Keep in mind: If the cardiologist inserted a new defibrillator unit into the original skin pocket and attached the unit to existing leads, use 33240 (Insertion of single or dual chamber pacing cardioverter-defibrillator pulse generator).
Next, the chart note describes how the physician tested the new system. You can separately report this with 93641 (Electrophysiologic evaluation of single or dual chamber pacing cardioverter-defibrillator leads including defibrillation threshold evaluation [induction of arrhythmia, evaluation of sensing and pacing for arrhythmia termination] at time of initial implantation or replacement; with testing of single or dual chamber pacing cardioverter-defibrillator pulse generator).

Finally, once the new system's installation was complete, the cardiologist removed the old pacemaker and left the old leads in place in the original pocket. Indicate this service with 33233 (Removal of permanent pacemaker pulse generator).

Watch out: To "cap a lead" does not mean removing it, so you should not report 33235 (Removal of transvenous pacemaker electrode[s]; dual lead system), Klarkowski says.

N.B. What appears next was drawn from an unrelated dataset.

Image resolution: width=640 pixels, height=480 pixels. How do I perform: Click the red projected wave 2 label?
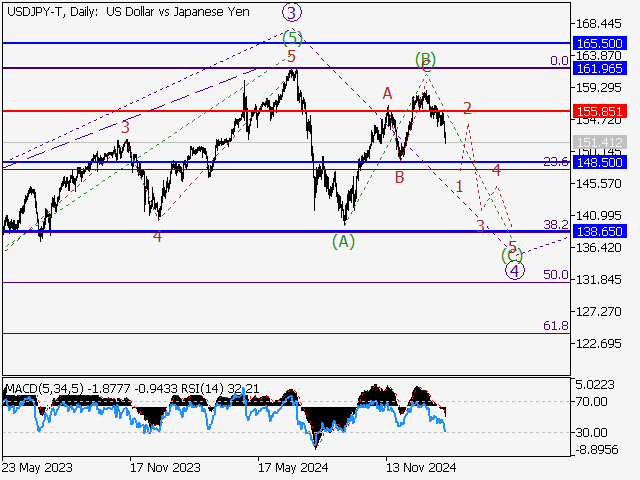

Also, you should not use 33241 (Subcutaneous removal of single or dual chamber pacing cardioverter-defibrillator pulse generator) because this code describes the removal of an AICD, not a pacemaker.

Heads up: If the cardiologist removes the complete pacemaker system, including the leads, use 33233 for the generator removal and 33235 for the leads removal.

Don't code what isn't there: Although cardiologists typically perform fluoroscopy during this procedure, in this case you shouldn't bill it. You have no indication within the note that the physician used fluoroscopy.

Step 3: Collect Your Dx Codes and Any Modifiers

Modifiers: First, you should code the primary procedure as 33249 (insertion of ICD), because this has the highest relative value units (RVUs). If your payer requires modifier 51 (Multiple procedures), be sure to append it to 93641 (defibrillation test) and 33233 (PM generator removal). You'll also use modifier 26 (Professional component) on 93641 to reflect that you are billing only the physician portion of the service.

ICD-9 code: For the ventricular tachycardia, use 427.1.

Therefore, coding for this procedure would appear as follows:
Diagnosis codes
427.1

Procedures
33249-26
33233-51
93641-26-51.

Bonus: You could consider also adding modifier 22 (Increased procedural services) to the defibrillator implantation code (33249). The typical defibrillator implantation involves creation of a skin pocket in the sub-clavicular region (where there is a direct path between the leads and the pocket). Because this procedure involved an abdominally placed generator and lead tunneling (a surgically created tunnel connecting the generator [in the abdomen] to the leads [in the patient's chest]), it certainly warrants using this modifier.